Exercise goal ::
Reproduce the following lines word for word, leaving the pictures out of your answer.

──────────

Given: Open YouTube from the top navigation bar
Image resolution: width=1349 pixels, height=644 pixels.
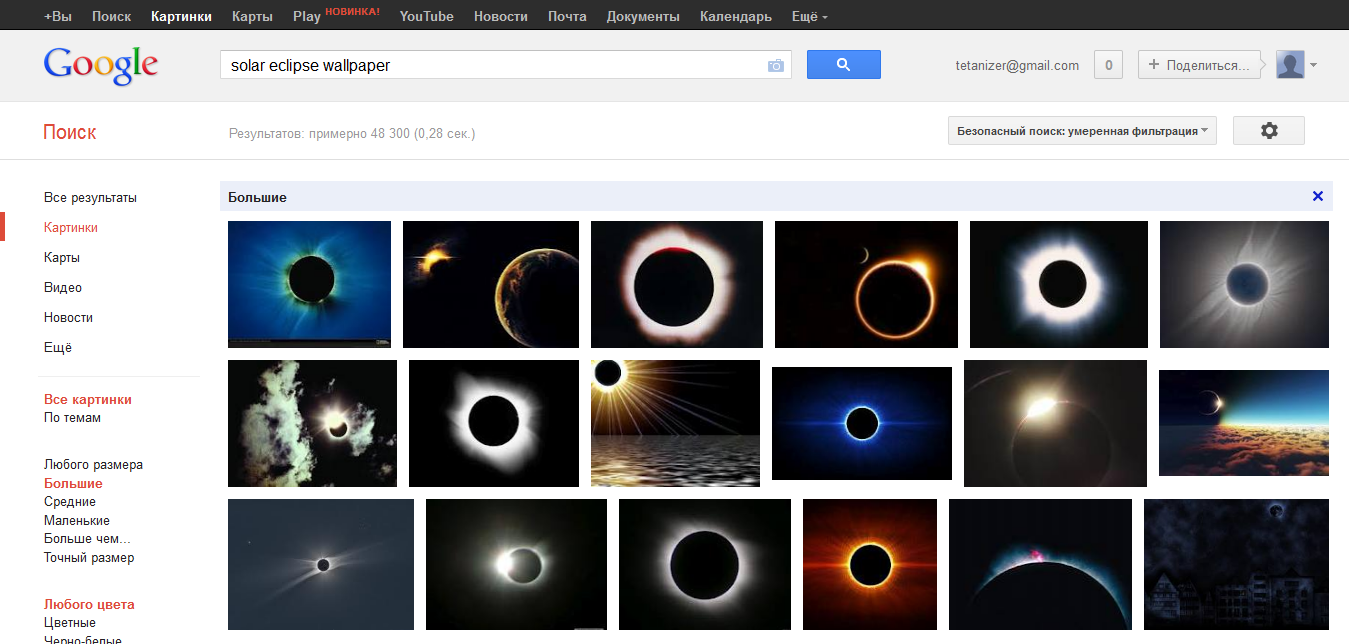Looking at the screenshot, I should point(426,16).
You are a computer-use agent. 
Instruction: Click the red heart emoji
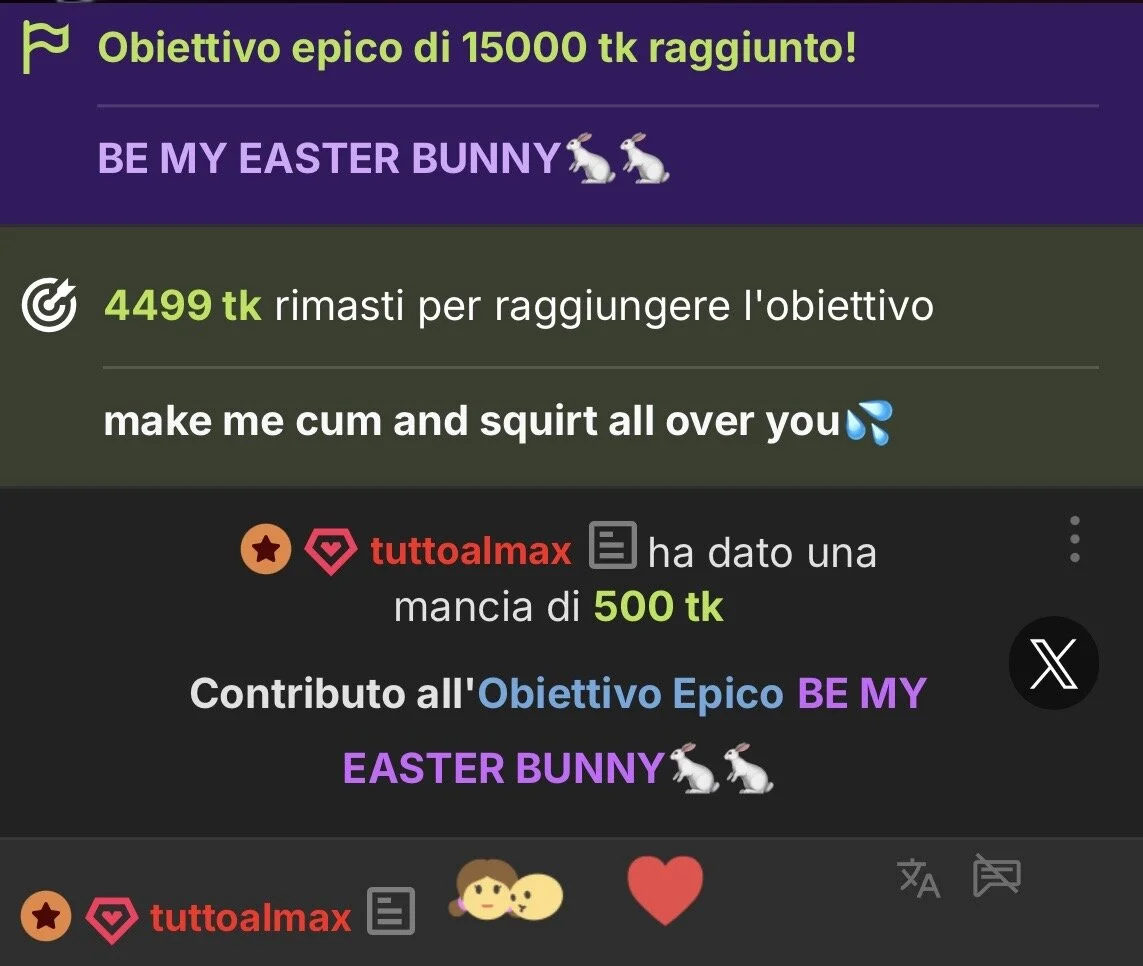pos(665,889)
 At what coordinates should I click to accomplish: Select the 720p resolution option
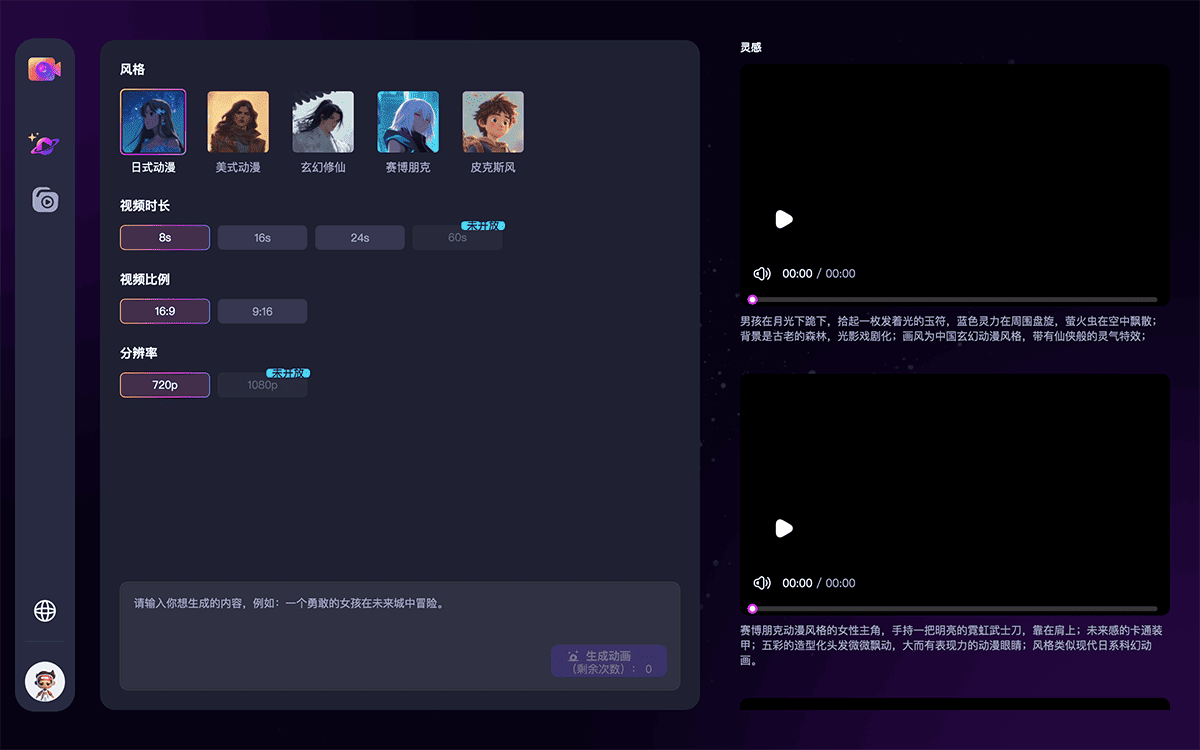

──────────

Result ::
Given: Open YouTube from the top navigation bar
Image resolution: width=1349 pixels, height=644 pixels.
Looking at the screenshot, I should point(426,16).
You are a computer-use agent. 
Instruction: Click the red heart emoji
pos(665,889)
 At what coordinates should I click to accomplish: Select the 720p resolution option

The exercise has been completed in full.